▶ _ACTIVITY_: Please read the records below and return each line holding the string "will".

________________________

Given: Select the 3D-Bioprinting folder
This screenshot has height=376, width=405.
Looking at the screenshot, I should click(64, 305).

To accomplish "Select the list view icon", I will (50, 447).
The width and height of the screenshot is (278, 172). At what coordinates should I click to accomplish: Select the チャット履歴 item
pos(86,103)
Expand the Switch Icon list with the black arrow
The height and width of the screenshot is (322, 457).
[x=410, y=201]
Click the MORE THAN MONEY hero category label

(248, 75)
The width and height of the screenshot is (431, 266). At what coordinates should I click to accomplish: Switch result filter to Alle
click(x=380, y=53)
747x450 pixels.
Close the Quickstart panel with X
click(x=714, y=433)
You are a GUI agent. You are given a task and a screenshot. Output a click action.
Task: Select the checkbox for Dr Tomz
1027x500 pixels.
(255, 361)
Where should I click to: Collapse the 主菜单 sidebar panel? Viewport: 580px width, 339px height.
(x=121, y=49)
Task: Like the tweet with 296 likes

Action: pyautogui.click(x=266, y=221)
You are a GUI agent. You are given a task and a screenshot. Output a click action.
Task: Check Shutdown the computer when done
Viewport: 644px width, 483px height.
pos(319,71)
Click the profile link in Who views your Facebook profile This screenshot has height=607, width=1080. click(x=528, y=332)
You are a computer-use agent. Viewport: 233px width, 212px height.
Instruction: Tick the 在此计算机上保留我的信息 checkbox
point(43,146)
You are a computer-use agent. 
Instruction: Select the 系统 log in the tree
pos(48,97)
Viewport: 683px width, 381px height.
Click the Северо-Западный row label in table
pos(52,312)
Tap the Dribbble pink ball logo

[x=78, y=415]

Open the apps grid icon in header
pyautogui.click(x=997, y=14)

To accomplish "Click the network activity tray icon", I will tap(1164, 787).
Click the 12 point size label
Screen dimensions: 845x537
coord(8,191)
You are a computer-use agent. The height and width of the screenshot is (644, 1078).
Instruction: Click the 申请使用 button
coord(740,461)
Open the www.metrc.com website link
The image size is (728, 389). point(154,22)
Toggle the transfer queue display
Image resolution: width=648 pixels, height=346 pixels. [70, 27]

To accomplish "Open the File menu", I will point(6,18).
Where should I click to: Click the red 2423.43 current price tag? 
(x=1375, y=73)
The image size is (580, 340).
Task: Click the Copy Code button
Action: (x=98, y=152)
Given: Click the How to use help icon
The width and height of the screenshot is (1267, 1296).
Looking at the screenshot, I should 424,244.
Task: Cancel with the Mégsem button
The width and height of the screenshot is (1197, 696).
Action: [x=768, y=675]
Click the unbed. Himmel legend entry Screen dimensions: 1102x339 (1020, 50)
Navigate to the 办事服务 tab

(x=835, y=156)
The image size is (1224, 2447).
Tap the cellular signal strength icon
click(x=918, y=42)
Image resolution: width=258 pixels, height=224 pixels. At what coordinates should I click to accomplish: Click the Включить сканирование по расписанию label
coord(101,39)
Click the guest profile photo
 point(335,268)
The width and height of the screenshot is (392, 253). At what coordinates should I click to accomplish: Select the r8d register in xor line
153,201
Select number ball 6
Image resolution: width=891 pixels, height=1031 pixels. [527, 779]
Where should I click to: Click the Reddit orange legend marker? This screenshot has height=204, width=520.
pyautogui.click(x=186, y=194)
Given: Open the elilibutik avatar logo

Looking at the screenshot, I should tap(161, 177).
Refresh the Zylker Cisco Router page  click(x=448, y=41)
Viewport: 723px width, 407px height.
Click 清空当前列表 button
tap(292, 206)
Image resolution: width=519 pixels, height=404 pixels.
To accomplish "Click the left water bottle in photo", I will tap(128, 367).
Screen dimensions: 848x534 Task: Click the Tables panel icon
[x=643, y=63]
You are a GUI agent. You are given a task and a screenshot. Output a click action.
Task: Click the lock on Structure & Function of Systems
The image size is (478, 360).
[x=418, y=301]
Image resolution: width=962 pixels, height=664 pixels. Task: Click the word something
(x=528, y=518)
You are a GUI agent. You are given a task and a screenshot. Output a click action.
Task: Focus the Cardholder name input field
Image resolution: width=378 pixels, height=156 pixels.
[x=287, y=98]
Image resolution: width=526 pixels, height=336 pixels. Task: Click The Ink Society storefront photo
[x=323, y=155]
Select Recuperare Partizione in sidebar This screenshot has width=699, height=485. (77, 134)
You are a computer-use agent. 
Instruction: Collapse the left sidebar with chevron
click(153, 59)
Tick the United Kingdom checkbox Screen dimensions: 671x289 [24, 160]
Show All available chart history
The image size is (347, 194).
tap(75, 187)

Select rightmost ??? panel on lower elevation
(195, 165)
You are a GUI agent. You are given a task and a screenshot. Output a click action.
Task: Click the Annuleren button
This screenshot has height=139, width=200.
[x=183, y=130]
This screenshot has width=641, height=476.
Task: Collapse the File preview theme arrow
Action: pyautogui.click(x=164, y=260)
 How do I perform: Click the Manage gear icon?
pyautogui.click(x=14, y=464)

________________________

▶ _SOLUTION_:
To accomplish "Select the list view icon", I will (50, 447).
To accomplish "Click the network activity tray icon", I will tap(1164, 787).
To accomplish "Open the File menu", I will point(6,18).
To accomplish "Click the left water bottle in photo", I will tap(128, 367).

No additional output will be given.